* Begin *

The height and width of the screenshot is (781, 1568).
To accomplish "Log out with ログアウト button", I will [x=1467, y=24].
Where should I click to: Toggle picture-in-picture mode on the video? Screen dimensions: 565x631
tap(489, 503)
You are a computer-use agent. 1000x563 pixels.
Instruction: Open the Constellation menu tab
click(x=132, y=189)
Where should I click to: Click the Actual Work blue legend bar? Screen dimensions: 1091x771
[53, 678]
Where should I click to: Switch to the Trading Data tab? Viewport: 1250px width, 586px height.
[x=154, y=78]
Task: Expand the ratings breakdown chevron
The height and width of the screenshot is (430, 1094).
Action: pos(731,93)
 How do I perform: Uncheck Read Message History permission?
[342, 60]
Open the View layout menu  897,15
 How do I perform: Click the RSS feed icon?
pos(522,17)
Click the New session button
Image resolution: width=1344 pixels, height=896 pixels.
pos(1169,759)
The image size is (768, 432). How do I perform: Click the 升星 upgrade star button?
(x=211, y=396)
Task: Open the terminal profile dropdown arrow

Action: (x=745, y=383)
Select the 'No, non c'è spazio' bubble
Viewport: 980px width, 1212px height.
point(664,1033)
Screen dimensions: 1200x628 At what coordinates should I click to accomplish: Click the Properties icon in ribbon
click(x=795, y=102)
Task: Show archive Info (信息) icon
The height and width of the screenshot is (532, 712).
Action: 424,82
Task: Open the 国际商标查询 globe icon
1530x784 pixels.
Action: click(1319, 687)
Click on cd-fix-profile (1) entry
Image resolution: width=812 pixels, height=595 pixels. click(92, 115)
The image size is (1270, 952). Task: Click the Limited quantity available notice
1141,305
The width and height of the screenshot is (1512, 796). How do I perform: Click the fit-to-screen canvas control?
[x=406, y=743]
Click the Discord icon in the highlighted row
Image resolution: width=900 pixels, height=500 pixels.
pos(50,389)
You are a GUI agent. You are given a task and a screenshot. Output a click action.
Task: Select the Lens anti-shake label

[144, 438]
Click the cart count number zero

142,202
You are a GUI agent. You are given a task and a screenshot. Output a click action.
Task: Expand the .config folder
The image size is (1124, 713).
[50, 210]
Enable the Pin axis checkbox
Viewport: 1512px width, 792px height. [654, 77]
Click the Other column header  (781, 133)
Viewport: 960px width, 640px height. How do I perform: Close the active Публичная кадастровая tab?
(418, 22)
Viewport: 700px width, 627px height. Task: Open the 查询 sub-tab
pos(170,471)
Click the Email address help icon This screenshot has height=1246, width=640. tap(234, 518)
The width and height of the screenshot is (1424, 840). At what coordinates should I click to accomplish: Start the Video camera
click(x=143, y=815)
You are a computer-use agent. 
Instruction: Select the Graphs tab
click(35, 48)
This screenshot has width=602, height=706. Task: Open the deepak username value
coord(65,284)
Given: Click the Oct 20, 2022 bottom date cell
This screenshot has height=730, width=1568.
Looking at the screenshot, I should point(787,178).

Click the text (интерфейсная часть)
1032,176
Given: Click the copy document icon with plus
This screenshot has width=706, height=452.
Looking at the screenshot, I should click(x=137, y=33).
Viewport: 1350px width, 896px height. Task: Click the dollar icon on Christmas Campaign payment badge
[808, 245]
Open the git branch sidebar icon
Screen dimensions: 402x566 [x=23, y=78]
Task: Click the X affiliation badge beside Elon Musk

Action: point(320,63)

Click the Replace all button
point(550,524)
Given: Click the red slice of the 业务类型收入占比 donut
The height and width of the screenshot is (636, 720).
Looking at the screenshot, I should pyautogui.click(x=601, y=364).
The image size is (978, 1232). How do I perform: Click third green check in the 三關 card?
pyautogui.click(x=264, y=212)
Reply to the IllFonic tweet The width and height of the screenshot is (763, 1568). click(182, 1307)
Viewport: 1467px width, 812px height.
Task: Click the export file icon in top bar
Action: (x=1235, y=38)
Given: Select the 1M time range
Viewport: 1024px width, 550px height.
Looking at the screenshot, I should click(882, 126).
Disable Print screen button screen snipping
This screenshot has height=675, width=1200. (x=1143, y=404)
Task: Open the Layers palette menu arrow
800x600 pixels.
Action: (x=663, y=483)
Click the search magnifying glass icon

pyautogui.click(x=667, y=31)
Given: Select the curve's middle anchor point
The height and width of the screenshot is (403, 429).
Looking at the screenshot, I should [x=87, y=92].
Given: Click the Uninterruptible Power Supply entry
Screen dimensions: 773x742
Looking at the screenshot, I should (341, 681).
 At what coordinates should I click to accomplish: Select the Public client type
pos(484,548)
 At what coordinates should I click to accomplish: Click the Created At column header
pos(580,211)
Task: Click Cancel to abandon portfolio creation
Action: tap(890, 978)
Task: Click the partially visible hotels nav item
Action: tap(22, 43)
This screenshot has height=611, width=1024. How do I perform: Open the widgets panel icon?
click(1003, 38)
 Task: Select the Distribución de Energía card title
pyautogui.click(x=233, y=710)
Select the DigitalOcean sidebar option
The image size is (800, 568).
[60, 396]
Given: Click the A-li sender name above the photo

* End *

Rewrite the stretch of the data above from its start through the line containing "pos(522,17)", keeping every request, and raise each coordinate in the answers by 11.

The height and width of the screenshot is (781, 1568).
To accomplish "Log out with ログアウト button", I will [x=1478, y=35].
Where should I click to: Toggle picture-in-picture mode on the video? Screen dimensions: 565x631
tap(500, 514)
You are a computer-use agent. 1000x563 pixels.
Instruction: Open the Constellation menu tab
click(x=143, y=200)
Where should I click to: Click the Actual Work blue legend bar? Screen dimensions: 1091x771
[64, 689]
Where should I click to: Switch to the Trading Data tab? Viewport: 1250px width, 586px height.
[x=165, y=89]
Task: Expand the ratings breakdown chevron
The height and width of the screenshot is (430, 1094).
Action: pos(742,104)
 How do I perform: Uncheck Read Message History permission?
[353, 71]
Open the View layout menu  908,26
 How do I perform: Click the RSS feed icon?
pos(533,28)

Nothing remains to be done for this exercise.